Records from a data source →

☆ ☆ ☆ ☆

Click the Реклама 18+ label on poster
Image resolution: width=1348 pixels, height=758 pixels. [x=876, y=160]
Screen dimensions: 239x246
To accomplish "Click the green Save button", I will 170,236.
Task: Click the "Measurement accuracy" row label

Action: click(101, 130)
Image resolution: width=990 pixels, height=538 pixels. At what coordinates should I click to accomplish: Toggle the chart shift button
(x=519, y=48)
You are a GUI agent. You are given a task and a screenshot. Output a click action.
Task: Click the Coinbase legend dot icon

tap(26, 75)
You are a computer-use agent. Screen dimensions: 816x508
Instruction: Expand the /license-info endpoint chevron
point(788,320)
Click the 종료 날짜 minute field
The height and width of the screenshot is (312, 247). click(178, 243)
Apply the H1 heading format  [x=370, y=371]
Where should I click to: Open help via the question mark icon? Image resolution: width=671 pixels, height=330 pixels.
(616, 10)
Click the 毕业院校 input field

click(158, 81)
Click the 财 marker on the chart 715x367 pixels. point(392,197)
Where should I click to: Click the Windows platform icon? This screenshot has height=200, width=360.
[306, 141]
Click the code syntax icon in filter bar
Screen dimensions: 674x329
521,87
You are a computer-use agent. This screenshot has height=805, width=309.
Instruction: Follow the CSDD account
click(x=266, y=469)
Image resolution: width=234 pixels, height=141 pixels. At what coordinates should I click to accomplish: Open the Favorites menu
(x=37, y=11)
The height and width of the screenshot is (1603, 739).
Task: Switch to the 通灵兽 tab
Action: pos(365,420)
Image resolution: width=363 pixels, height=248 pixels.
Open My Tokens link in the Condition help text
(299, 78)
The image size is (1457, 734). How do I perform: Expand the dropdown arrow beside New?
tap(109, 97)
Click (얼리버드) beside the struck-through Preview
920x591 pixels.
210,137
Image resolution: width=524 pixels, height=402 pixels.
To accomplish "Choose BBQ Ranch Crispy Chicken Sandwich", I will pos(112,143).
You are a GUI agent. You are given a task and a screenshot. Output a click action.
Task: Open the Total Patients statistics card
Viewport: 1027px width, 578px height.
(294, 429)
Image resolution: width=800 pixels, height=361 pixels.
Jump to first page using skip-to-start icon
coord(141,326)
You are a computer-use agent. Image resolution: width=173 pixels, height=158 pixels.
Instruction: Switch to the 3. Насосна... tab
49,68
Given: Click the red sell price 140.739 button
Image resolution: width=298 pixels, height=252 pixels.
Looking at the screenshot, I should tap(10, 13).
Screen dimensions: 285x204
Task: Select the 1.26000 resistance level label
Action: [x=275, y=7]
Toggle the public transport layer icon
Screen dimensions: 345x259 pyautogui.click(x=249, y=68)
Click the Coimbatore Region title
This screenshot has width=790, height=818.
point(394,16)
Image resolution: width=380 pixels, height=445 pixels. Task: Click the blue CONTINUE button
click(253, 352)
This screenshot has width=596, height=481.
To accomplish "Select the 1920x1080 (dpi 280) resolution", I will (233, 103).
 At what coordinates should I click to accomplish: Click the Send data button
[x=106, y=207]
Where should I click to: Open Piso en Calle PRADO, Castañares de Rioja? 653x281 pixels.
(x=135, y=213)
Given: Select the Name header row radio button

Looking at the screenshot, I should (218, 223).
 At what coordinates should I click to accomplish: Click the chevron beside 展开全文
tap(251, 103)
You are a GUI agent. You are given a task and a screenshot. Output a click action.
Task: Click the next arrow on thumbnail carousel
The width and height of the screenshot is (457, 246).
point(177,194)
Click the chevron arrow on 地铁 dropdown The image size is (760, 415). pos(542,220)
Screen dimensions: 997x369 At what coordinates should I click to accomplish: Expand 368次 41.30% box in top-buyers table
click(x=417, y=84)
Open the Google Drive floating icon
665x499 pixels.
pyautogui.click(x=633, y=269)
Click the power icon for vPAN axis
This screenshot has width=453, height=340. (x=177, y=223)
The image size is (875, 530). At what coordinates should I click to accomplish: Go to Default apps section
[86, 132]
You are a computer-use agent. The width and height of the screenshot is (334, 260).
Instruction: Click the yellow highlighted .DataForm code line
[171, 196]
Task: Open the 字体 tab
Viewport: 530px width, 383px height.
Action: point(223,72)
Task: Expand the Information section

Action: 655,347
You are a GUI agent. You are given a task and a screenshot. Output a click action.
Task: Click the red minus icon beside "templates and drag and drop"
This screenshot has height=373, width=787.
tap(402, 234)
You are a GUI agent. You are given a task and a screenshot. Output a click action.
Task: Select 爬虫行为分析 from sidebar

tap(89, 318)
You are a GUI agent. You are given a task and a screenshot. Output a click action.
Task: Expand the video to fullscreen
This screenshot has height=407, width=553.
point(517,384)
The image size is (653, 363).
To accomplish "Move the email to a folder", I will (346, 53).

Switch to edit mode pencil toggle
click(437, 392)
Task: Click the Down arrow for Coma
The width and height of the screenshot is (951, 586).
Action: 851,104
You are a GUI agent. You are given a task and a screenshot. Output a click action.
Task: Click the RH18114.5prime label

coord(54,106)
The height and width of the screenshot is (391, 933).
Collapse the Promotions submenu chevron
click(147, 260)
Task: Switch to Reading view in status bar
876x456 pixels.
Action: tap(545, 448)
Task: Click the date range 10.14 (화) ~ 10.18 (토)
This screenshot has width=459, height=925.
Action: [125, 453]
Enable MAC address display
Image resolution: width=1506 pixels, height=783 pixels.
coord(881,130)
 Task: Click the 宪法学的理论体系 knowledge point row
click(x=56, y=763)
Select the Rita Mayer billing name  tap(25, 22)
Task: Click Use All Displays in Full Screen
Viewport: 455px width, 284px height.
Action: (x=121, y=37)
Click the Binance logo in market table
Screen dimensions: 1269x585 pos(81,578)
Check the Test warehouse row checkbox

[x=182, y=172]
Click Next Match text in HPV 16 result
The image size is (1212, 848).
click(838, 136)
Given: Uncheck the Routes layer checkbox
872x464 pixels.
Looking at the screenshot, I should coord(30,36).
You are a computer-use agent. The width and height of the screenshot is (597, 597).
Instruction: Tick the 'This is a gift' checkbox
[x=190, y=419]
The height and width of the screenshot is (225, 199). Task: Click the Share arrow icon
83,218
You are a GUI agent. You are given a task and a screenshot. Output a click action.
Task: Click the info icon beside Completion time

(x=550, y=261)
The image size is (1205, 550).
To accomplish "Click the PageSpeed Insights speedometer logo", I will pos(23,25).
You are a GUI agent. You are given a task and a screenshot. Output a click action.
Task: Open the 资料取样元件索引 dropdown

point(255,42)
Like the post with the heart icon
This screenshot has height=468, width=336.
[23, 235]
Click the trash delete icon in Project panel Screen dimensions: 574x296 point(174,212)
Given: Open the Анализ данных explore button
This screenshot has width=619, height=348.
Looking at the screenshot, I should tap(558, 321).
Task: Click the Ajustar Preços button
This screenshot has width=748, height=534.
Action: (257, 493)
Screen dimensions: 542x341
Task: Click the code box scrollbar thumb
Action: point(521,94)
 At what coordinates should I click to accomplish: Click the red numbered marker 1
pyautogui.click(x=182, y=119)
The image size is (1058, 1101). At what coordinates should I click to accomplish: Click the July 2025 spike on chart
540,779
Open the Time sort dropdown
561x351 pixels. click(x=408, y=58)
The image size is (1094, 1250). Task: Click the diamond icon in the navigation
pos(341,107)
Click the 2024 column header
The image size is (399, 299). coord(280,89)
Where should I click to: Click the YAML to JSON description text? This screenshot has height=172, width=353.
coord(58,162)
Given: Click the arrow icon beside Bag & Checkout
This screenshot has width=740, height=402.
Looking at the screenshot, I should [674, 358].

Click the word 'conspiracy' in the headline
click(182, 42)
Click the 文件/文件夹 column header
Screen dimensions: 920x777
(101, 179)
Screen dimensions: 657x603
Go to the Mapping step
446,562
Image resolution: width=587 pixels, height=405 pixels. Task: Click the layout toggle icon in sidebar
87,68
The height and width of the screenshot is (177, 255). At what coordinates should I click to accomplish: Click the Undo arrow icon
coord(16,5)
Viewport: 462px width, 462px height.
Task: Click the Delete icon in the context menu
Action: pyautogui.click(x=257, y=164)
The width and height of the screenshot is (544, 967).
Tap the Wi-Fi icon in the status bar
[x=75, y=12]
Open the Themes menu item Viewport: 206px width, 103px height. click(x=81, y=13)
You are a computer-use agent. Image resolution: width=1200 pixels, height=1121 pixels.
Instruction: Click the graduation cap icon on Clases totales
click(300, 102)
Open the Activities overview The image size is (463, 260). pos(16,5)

☆ ☆ ☆ ☆

Goal of the exercise →
Please write out, exactly as they appear above, only the lines in the stretch from the line with "Click the Coimbatore Region title" through the line with "Task: Open the 字体 tab".

Response to the task →
Click the Coimbatore Region title
This screenshot has width=790, height=818.
point(394,16)
Image resolution: width=380 pixels, height=445 pixels. Task: Click the blue CONTINUE button
click(253, 352)
This screenshot has width=596, height=481.
To accomplish "Select the 1920x1080 (dpi 280) resolution", I will (233, 103).
 At what coordinates should I click to accomplish: Click the Send data button
[x=106, y=207]
Where should I click to: Open Piso en Calle PRADO, Castañares de Rioja? 653x281 pixels.
(x=135, y=213)
Given: Select the Name header row radio button

Looking at the screenshot, I should (218, 223).
 At what coordinates should I click to accomplish: Click the chevron beside 展开全文
tap(251, 103)
You are a GUI agent. You are given a task and a screenshot. Output a click action.
Task: Click the next arrow on thumbnail carousel
The width and height of the screenshot is (457, 246).
point(177,194)
Click the chevron arrow on 地铁 dropdown The image size is (760, 415). pos(542,220)
Screen dimensions: 997x369 At what coordinates should I click to accomplish: Expand 368次 41.30% box in top-buyers table
click(x=417, y=84)
Open the Google Drive floating icon
665x499 pixels.
pyautogui.click(x=633, y=269)
Click the power icon for vPAN axis
This screenshot has width=453, height=340. (x=177, y=223)
The image size is (875, 530). At what coordinates should I click to accomplish: Go to Default apps section
[86, 132]
You are a computer-use agent. The width and height of the screenshot is (334, 260).
Instruction: Click the yellow highlighted .DataForm code line
[171, 196]
Task: Open the 字体 tab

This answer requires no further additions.